━━ TEXT PROVIDED

[ovs-discuss] Preventing soft lockups due to packet flood attacks

Favyen Bastani fbastani at perennate.com
Thu Dec 17 23:16:19 UTC 2015


Hi,

On OVS 2.4, I am getting soft lockups from medium-sized packet flood
attacks. It seems like during the packet flood, most incoming packets
are not matching any rules, and so new ones need to be created for every
incoming packet, which overloads the system.

To mitigate this problem, I have a daemon monitoring the packets per
second on the physical interface every 500ms; it does a tcpdump if the
pps is too high, finds the destination address of the flood, and blocks
traffic to the destination address (e.g. 1.2.3.4) by adding a flow:

ovs-ofctl add-flow br-ex dl_type=0x0800,nw_dst=1.2.3.4,actions=drop

This is usually working, but sometimes the flood is not detected quickly
enough, and the entire system freezes, so it's only several minutes
later when the daemon can continue with the block.

━━━━

• _BRIEF 1_:
Copy out each line of the records below that contains the string "Task", treating uppercase and lowercase letters as distinct.

━━ DATA FOR THIS EXERCISE

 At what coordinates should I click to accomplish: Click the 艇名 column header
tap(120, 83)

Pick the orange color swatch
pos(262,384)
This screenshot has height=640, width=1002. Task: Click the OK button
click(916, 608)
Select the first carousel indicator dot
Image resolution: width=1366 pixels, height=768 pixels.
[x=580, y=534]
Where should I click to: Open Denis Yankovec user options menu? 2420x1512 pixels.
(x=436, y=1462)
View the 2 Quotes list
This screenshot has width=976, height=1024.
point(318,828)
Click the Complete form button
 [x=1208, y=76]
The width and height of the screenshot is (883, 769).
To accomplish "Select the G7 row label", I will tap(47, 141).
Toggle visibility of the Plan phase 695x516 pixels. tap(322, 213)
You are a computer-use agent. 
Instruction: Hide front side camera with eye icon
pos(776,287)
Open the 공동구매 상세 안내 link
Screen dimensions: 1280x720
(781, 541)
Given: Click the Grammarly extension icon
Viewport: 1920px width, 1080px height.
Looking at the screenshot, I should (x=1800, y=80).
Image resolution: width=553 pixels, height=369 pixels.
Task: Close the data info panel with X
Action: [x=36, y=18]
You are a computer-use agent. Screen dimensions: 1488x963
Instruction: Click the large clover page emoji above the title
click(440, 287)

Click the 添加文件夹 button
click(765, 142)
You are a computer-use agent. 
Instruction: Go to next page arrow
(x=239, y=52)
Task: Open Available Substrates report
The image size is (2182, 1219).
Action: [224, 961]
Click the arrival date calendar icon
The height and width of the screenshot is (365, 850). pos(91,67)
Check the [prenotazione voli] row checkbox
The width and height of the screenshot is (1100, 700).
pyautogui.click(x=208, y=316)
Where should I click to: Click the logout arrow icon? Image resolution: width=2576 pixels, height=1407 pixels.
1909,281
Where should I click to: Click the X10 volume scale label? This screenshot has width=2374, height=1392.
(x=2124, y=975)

━━━━

• _BRIEF 2_:
From the post on soft lockups caused by packet floods, quote word for word the passage between "[ovs-discuss] Preventing soft" and "overloads the system.", inclusive.

• _COMPLETE RESPONSE 1_:
This screenshot has height=640, width=1002. Task: Click the OK button
Task: Close the data info panel with X
Task: Open Available Substrates report

• _COMPLETE RESPONSE 2_:
[ovs-discuss] Preventing soft lockups due to packet flood attacks

Favyen Bastani fbastani at perennate.com
Thu Dec 17 23:16:19 UTC 2015


Hi,

On OVS 2.4, I am getting soft lockups from medium-sized packet flood
attacks. It seems like during the packet flood, most incoming packets
are not matching any rules, and so new ones need to be created for every
incoming packet, which overloads the system.